Michal is a clinical psychologist and senior supervising psychologist, who serves as a lecturer and instructor in the psychotherapy training program of the Israeli Association for Self-Psychology and Subjective Research. For the last two decades, she has been teaching and training professionals to treat victims of war trauma, terrorism, and sexual violence. With Shlomo Oman, she co-founded the project for training Ukrainian therapists in the treatment of war trauma. In recent years, Michal and Einat Harf-Kashdai have been teaching and guiding teams of professionals in the treatment of people who have experienced or are experiencing extreme life events.

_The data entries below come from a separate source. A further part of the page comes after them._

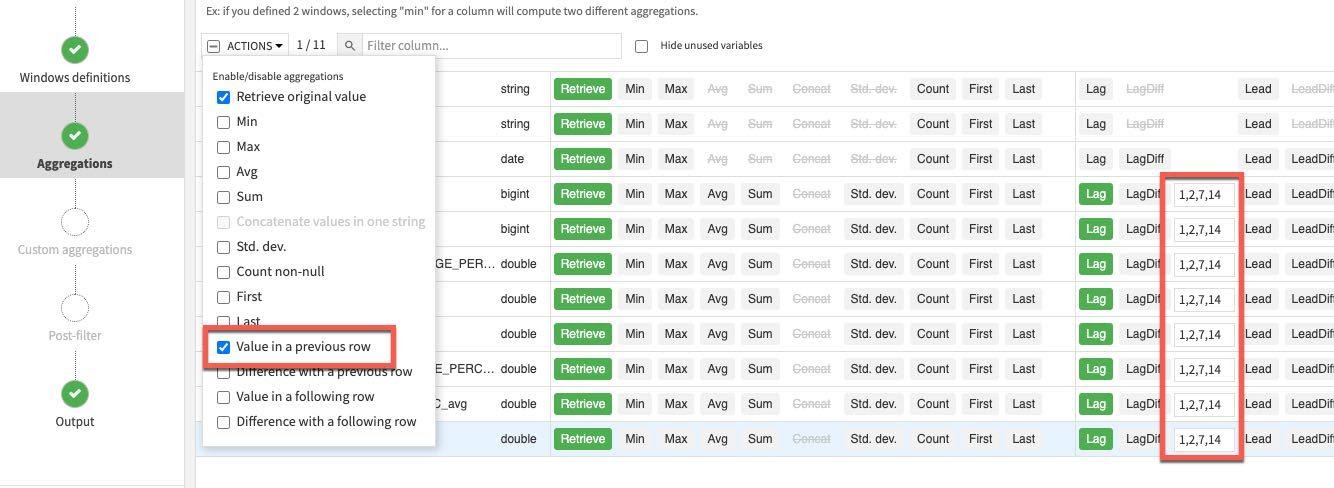This screenshot has width=1334, height=488.
Task: Uncheck Value in a previous row
Action: (224, 347)
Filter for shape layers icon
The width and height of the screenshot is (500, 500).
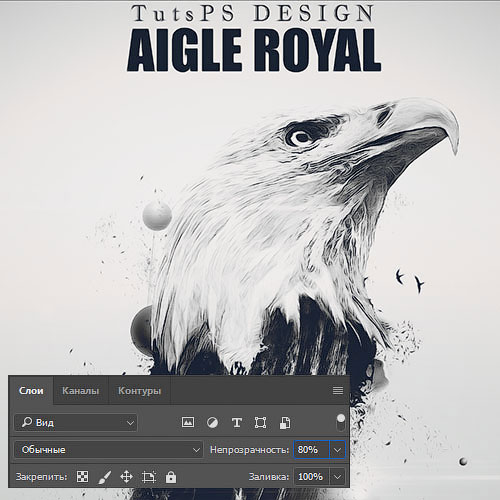click(x=260, y=423)
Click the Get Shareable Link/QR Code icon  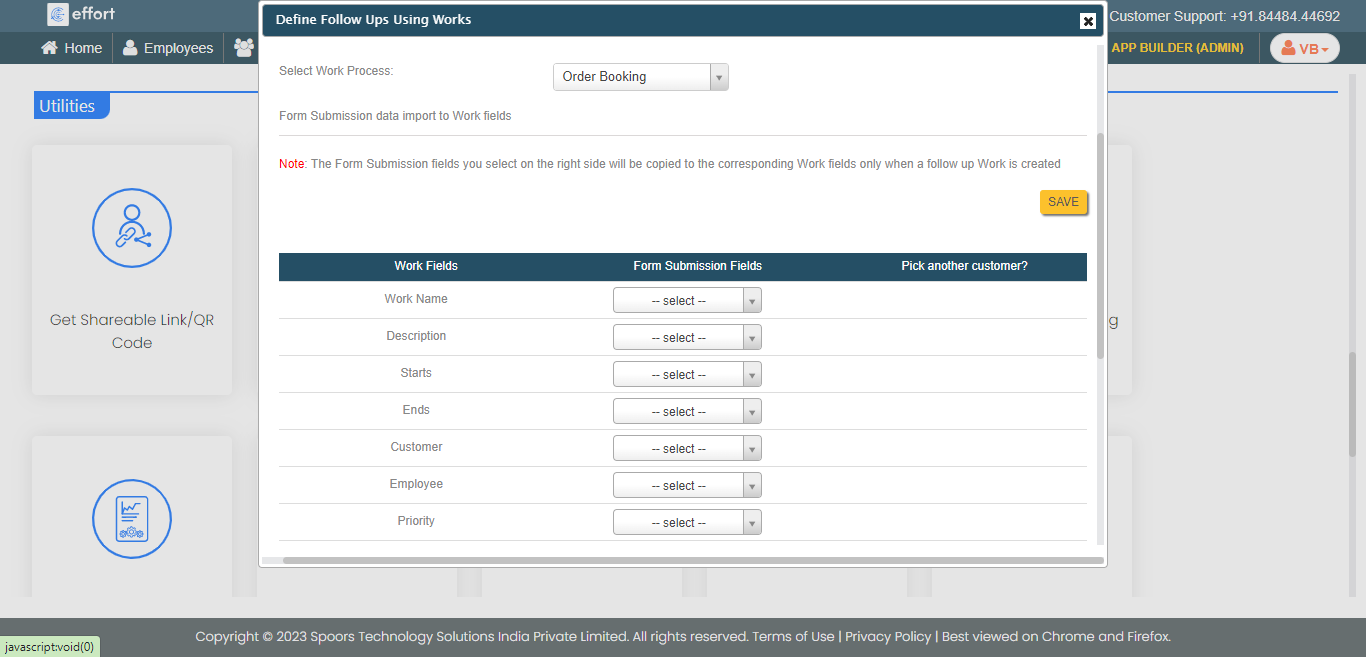132,229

In the reserve service during the war, she serves as a mental health officer, head of clinical services in the LIBA unit, which provides psychological support to officers and soldiers after exceptional combat events.
She previously worked as a clinical psychologist instructor in the student counseling services of Bar-Ilan University, as well as the clinical director of the Post-Trauma Clinic at Schneider Children’s Hospital, and was a partner and Supervisor in Professor Eva Gilboa Shechtman’s team that developed the protocol for the treatment of “prolonged exposure” (PE) in children and teenagers. Following the Second Lebanon War, she joined the Resilience and Recovery Project as a supervisor, where she trained dozens of therapists in northern Israel to treat patients with the PE method.
Michal has also developed the “Unifying Therapy” method, an integrative therapeutic model that unites self-psychology and Cognitive Behavioral Therapy, and has trained therapists in Israel and around the world in the application of this therapy for disorders related to trauma and loss (such as PTSD, anxiety and regulation disorders, OCD, and grief processing). Michal has published a number of professional articles and, together with Prof. Eva Gilboa-Shechtman and other co-authors, wrote a book on the self-care of social anxiety.